If the boycott succeeds, it won’t bankrupt Wal-Mart; but it may send them a message, loud and clear.

And I suspect Mr. Sam is not smiling about the sudden flak, or the actions that caused it. The man I knew was a conscientious deacon at the Methodist church, and his own family are wonderful people, still honoring their mom, Helen. He was a rock ribbed “traditional values” guy, and while he loved everybody and loved serving them, his own staff has told me of situations in which he took a stern, fatherly, moral stance with employees who weren’t representing his American Christian values. He considered them his “family” and tried to lead them accordingly.

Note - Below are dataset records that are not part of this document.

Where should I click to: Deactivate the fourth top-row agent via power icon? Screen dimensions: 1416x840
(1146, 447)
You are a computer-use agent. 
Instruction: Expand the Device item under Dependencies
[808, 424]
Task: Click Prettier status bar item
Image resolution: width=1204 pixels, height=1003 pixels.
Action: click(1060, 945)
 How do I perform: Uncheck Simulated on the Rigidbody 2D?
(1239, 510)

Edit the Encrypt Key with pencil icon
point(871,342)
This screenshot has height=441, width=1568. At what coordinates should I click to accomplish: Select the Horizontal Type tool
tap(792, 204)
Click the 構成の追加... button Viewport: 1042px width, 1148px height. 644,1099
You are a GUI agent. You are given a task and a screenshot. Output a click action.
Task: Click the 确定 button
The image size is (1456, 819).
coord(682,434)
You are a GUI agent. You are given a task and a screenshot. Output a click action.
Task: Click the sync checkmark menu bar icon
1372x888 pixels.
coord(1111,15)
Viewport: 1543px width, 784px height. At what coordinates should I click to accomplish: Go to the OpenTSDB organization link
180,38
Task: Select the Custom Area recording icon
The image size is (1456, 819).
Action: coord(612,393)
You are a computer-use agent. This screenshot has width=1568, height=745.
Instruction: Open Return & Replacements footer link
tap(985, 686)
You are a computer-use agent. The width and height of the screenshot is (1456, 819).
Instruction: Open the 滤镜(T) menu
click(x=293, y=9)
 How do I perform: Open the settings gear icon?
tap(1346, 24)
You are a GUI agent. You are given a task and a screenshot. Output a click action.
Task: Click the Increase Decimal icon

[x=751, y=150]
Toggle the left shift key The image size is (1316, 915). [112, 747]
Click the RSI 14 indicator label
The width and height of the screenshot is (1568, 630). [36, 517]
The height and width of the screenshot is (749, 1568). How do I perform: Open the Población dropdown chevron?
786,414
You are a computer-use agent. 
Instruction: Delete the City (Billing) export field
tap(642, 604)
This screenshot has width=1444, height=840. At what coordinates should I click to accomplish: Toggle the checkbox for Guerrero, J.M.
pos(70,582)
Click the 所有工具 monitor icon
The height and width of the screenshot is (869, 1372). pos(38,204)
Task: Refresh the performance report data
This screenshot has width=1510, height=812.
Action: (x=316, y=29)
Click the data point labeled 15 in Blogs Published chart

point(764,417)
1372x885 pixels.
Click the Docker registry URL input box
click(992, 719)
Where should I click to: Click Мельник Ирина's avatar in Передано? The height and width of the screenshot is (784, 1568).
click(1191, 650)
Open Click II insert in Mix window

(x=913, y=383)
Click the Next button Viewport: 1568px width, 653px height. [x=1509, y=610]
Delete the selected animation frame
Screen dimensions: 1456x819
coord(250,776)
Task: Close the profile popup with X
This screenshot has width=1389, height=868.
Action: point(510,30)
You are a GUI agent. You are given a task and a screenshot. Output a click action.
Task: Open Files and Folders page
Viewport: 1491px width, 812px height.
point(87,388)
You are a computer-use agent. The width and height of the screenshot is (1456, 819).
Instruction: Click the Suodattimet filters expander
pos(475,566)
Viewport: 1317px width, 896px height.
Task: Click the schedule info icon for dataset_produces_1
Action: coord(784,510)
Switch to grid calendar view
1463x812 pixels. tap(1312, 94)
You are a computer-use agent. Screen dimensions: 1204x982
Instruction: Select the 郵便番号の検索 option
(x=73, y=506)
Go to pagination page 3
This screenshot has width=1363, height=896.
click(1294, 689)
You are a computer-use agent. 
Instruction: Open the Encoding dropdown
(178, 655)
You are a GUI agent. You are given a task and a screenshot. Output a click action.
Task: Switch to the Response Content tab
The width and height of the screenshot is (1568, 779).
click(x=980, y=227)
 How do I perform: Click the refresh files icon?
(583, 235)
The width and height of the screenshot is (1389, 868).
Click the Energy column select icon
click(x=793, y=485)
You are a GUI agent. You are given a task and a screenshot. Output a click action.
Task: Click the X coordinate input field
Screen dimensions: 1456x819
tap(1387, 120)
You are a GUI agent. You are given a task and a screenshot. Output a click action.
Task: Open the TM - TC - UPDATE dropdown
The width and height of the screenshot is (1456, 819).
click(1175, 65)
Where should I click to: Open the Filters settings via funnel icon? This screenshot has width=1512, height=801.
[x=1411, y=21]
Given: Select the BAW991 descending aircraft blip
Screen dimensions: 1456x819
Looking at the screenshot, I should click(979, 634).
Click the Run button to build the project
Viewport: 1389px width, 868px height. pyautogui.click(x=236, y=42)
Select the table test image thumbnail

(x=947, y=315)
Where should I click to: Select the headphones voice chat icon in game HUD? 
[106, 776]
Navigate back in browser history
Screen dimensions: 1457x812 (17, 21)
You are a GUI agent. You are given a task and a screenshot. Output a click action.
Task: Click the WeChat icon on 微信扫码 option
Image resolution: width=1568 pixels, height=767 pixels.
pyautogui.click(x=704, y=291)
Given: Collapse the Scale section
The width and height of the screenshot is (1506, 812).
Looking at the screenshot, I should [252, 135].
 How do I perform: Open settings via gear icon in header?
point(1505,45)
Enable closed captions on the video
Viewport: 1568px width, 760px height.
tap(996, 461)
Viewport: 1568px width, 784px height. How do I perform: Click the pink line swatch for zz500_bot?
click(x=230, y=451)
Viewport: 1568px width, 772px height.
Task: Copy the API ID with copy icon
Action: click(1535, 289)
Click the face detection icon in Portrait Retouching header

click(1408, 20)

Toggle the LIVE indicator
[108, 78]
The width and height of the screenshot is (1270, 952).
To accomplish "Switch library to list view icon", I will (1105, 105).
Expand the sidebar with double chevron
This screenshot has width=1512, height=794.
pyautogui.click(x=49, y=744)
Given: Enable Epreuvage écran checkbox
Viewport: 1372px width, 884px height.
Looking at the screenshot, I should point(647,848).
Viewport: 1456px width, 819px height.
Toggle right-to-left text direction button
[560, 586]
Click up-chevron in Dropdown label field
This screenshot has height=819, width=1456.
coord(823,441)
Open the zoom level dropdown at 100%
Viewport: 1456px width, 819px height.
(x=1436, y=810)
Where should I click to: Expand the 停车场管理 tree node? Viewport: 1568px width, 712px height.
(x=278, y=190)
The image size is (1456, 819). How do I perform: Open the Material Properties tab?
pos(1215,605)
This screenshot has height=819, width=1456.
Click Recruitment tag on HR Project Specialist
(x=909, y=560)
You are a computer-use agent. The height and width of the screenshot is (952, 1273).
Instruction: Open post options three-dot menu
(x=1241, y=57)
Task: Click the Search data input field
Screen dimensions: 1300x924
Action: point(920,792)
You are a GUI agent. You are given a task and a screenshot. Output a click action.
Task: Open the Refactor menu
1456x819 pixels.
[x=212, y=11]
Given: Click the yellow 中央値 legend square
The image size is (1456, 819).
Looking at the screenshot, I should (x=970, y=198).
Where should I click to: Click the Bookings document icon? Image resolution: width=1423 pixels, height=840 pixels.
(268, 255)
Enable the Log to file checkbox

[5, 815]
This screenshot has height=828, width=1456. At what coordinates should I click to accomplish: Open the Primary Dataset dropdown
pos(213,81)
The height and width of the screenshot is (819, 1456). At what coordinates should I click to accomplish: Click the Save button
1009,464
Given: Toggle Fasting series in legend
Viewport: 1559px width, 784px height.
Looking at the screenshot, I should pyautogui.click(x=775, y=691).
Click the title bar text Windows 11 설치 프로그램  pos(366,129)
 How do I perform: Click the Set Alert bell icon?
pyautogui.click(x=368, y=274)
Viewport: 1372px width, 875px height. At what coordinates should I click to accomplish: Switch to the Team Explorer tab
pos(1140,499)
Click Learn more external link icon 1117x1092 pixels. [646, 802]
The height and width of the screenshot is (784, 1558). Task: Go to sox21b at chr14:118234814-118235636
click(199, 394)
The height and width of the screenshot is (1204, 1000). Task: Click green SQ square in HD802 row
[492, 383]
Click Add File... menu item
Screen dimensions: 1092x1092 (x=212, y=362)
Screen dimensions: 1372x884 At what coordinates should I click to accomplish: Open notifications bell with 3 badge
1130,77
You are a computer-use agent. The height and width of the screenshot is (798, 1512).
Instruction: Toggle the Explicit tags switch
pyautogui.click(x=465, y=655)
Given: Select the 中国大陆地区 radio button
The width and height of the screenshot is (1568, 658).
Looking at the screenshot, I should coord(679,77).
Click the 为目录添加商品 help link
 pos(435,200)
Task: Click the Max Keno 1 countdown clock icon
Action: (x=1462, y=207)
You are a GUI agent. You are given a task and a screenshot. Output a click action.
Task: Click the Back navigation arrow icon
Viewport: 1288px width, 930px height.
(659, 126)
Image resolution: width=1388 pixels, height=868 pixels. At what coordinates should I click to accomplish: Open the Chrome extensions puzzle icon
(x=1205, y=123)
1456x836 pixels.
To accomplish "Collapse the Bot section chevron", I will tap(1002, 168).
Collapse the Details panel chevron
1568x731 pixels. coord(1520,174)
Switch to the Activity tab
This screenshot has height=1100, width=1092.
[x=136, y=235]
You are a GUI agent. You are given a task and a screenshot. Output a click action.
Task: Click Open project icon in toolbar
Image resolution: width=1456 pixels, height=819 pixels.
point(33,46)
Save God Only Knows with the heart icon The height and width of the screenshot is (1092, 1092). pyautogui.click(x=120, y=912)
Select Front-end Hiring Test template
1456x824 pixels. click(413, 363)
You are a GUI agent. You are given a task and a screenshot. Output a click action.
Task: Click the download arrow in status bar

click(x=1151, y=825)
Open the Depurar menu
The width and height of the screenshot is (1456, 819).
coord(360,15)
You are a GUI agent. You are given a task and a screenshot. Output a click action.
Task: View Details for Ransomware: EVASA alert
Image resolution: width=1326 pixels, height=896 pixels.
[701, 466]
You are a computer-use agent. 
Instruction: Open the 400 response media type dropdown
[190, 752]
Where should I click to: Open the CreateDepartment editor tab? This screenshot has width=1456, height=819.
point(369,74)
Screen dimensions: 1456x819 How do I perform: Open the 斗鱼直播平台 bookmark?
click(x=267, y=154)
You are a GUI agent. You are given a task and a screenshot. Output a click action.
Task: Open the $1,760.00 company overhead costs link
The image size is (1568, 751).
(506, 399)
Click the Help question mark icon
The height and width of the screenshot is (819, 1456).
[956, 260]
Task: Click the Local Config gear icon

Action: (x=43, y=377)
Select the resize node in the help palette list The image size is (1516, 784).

There’s a distinct line between allowing people to live their own lives as they choose, and underwriting and endorsing, even promoting, choices and actions with which you fundamentally disagree. Mr. Sam was determined that his stores would always be “family friendly”; and suddenly, the millions of families he always catered to are seriously pondering the mixed messages coming out of Bentonville. I think he would have remained benignly neutral and non-condemning toward homosexual groups – but would never have donated to their causes.

How ironic, if Wal-Mart banishes the Grinch – but has its Christmas sales stolen by the gays!